ジャンプするトビハゼ=葛西臨海水族園提供

 繁殖期になると、雄は干潟に直径2cm、深さ30cmほどの巣穴を掘る。普段はくすんだ黒褐色だが、黄褐色の婚姻色に変わり、背びれを広げたりジャンプしたりして雌に求愛し、巣穴に誘いこむ。巣穴はJ字型に湾曲し、袋小路の先端部はほかの部分よりも少し太くて、ここが産卵室になっている。産卵が終わると雌はいなくなり、卵を世話するのは雄だ。

 巣穴の中での雄の行動は不明であったが、最近、長崎大学の石松惇先生によって撮影され、繁殖行動の一部が明らかになった。

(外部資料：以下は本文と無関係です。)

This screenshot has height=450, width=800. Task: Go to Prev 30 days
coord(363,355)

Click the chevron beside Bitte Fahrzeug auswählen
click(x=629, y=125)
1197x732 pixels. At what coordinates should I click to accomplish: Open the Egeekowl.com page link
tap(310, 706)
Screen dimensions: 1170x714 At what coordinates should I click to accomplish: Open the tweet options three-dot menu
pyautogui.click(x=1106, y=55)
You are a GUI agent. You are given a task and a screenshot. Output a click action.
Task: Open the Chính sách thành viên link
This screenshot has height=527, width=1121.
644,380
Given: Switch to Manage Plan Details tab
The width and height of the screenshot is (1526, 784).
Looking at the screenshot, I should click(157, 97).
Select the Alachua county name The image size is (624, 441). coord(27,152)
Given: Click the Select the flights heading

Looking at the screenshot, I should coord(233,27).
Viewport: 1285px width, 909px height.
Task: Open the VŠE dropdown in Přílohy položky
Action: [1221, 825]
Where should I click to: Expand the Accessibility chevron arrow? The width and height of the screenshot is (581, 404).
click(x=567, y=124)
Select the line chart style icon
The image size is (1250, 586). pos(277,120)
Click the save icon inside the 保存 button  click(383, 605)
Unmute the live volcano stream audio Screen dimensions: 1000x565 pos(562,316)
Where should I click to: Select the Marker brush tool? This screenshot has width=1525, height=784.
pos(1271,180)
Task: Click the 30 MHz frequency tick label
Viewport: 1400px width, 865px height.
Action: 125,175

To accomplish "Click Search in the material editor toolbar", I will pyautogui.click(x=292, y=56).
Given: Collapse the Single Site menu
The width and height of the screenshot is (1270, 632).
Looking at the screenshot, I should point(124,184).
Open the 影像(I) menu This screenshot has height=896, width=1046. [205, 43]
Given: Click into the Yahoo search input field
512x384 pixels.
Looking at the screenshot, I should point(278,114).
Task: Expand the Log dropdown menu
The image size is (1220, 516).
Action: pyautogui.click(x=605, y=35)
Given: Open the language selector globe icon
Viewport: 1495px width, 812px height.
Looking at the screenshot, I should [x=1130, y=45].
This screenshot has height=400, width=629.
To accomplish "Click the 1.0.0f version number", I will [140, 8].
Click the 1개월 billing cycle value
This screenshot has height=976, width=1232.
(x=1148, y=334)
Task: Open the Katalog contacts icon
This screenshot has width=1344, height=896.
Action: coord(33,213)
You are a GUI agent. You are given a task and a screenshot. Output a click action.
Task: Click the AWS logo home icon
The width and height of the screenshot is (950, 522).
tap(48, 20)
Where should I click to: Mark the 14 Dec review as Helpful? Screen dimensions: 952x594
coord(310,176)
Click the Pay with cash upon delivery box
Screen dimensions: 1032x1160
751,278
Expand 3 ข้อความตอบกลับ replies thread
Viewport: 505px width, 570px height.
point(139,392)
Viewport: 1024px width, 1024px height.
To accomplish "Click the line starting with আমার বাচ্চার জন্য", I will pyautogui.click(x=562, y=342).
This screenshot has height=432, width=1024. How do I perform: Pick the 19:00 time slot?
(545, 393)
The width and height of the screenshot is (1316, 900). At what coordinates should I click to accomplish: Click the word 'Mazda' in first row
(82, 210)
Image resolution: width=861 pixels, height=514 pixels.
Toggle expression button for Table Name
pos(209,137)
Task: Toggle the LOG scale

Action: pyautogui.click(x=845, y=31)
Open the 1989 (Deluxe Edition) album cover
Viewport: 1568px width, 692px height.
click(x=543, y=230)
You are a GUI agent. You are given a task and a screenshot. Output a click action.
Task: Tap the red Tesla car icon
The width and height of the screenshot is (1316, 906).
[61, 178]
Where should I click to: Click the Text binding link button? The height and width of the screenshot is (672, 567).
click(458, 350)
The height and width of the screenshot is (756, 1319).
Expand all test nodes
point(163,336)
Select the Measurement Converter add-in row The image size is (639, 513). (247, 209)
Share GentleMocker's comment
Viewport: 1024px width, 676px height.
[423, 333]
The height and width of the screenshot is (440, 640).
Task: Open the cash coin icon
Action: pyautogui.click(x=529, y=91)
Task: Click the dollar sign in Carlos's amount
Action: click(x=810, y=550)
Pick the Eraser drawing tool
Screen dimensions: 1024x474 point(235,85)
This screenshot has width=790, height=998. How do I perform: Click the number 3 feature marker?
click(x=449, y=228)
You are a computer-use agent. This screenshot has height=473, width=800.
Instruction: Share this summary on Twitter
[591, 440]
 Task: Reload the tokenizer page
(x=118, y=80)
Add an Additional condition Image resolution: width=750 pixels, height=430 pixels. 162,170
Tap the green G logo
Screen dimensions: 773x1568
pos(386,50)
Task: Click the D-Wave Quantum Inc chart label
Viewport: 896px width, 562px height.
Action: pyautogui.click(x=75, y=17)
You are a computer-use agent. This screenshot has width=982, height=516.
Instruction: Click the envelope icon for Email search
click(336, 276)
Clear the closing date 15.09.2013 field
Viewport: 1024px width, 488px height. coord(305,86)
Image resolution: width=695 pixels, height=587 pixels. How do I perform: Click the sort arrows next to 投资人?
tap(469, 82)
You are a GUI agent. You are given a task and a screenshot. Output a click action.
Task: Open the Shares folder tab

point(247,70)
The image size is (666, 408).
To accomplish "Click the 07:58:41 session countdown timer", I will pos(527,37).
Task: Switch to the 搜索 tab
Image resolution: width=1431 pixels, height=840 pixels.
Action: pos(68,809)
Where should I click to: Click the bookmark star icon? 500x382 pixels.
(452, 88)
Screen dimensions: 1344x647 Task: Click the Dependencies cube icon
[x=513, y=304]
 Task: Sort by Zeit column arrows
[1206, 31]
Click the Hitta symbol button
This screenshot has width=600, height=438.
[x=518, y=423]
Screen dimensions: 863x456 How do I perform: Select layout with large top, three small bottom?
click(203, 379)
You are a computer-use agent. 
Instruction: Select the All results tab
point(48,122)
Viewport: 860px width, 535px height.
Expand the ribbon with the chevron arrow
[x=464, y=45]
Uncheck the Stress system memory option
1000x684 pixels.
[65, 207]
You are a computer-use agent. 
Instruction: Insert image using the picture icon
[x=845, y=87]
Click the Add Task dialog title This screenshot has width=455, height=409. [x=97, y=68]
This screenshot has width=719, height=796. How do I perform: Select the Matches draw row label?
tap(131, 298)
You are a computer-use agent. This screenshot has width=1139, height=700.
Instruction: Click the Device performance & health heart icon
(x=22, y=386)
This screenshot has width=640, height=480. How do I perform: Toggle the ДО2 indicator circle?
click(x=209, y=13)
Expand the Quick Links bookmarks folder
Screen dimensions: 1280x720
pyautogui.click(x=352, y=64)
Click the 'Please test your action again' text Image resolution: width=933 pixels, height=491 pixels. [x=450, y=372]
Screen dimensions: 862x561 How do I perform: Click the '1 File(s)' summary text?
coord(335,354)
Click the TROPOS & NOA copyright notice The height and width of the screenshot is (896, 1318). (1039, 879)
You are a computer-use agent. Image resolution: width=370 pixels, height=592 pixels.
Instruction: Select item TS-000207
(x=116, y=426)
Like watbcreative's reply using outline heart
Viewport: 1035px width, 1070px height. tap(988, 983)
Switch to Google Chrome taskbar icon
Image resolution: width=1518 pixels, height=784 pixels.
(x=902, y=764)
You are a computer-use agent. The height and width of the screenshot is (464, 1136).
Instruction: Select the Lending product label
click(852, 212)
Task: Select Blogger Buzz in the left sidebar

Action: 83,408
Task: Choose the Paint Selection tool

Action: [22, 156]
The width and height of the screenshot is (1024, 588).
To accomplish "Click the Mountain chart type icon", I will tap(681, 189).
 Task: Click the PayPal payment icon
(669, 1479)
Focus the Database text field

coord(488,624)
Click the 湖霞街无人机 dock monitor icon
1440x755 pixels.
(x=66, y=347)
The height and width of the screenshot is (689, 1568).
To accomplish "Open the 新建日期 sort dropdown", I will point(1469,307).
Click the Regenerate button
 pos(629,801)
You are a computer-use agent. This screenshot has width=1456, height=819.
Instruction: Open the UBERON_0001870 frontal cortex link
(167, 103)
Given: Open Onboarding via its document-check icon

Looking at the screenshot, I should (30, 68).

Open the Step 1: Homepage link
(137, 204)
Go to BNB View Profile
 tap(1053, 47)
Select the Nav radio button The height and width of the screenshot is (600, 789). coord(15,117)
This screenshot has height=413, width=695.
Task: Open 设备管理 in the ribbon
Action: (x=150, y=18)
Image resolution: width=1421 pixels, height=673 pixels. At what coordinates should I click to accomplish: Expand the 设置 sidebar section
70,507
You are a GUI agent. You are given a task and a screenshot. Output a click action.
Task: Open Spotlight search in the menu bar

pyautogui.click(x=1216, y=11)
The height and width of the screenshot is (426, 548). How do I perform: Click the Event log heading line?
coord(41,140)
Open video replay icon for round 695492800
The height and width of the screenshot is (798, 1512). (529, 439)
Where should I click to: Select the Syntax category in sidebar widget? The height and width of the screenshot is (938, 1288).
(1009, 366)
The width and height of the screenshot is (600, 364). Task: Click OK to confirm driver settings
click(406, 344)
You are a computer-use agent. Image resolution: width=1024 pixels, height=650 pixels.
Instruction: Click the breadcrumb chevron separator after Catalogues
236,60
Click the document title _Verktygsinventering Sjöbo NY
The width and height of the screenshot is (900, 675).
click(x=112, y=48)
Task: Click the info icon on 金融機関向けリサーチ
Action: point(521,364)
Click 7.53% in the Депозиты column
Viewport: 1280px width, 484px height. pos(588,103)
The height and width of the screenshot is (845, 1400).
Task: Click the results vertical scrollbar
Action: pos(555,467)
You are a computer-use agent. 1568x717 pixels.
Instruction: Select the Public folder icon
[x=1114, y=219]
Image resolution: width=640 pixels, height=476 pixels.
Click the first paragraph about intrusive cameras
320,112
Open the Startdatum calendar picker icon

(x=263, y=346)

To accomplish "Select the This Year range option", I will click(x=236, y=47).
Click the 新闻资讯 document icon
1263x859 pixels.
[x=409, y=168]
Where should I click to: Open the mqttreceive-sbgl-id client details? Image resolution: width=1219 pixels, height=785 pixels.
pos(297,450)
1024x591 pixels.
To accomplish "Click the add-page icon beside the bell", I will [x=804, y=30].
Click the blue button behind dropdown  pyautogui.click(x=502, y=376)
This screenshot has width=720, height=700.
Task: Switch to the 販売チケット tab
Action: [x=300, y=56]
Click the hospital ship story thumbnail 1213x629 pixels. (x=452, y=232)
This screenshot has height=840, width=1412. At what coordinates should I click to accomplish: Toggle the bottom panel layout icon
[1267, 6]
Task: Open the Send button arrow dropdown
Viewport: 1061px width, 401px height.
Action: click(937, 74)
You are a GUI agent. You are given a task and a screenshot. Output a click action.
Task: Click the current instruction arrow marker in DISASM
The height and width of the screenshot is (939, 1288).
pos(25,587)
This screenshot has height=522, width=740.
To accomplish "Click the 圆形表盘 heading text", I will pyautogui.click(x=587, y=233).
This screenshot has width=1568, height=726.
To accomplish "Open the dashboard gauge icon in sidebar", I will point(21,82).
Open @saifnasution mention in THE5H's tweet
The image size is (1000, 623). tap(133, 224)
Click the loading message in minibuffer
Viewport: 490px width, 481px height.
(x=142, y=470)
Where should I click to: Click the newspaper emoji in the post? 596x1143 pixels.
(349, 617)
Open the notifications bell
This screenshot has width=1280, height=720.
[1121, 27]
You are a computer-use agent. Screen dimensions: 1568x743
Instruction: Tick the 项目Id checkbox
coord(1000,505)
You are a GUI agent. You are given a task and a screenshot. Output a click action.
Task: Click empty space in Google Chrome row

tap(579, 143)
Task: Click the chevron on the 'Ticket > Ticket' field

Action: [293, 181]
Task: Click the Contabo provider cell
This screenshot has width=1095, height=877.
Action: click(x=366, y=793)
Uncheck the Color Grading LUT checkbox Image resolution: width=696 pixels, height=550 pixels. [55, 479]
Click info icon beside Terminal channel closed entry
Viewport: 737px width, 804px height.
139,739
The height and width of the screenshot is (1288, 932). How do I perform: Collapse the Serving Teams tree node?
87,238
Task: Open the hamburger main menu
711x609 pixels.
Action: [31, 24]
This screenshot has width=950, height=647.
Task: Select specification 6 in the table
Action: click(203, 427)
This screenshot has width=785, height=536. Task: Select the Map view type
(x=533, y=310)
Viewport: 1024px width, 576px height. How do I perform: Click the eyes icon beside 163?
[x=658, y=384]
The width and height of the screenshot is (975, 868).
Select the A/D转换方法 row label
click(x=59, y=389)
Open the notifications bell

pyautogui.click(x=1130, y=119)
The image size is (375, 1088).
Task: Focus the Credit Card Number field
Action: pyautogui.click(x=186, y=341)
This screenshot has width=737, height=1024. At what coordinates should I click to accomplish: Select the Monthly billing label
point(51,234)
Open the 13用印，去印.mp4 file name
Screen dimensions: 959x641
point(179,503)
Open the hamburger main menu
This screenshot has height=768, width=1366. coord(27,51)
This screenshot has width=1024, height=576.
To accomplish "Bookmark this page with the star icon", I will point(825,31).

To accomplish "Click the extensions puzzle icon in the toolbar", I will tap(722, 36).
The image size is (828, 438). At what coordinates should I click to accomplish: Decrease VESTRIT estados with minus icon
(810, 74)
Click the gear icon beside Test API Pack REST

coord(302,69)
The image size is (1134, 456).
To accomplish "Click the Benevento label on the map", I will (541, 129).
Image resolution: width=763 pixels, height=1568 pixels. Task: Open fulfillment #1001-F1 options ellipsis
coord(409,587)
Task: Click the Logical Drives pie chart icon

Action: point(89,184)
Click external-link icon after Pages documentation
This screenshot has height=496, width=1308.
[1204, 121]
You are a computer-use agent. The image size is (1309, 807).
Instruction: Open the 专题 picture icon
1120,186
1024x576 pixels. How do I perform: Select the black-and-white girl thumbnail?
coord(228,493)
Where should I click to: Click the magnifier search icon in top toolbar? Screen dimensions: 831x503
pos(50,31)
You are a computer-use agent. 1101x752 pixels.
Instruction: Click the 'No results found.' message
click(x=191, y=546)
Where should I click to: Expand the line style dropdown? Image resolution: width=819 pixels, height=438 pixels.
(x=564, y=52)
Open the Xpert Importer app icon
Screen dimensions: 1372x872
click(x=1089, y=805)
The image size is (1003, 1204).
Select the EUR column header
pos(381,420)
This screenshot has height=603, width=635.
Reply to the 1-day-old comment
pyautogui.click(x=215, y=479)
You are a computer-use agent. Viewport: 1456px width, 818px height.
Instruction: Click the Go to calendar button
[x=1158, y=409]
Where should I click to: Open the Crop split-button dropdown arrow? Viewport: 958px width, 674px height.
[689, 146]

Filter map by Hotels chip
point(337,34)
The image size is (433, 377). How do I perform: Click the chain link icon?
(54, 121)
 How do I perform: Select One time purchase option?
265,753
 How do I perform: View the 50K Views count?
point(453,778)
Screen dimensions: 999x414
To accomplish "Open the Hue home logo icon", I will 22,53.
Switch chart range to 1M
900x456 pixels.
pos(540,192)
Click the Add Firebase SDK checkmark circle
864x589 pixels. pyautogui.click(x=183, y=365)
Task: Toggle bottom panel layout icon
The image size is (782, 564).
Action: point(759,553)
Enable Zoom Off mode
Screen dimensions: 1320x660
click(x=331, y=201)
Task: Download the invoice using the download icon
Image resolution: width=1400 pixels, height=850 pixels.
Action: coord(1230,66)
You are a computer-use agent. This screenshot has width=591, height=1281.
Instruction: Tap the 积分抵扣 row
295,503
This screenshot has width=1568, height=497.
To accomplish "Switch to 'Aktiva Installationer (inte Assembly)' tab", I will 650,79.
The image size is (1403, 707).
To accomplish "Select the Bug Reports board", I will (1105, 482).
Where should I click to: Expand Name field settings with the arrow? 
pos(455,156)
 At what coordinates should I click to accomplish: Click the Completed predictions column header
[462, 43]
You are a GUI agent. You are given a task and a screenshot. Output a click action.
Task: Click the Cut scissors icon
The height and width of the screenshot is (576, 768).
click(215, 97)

 巣穴にたまっている水にはほとんど酸素がなく、卵が水につかっていると死んでしまうので、雄は干潟の表面で口に空気をため産卵室の中に運ぶ。トビハゼの口はほかのハゼよりもかなり大きいが、そうは言っても、口の中に含む空気量は産卵室と比べると100分の1程度。潮が引くと、雄は何度も巣穴を出入りして空気を産卵室に運ばなければならない。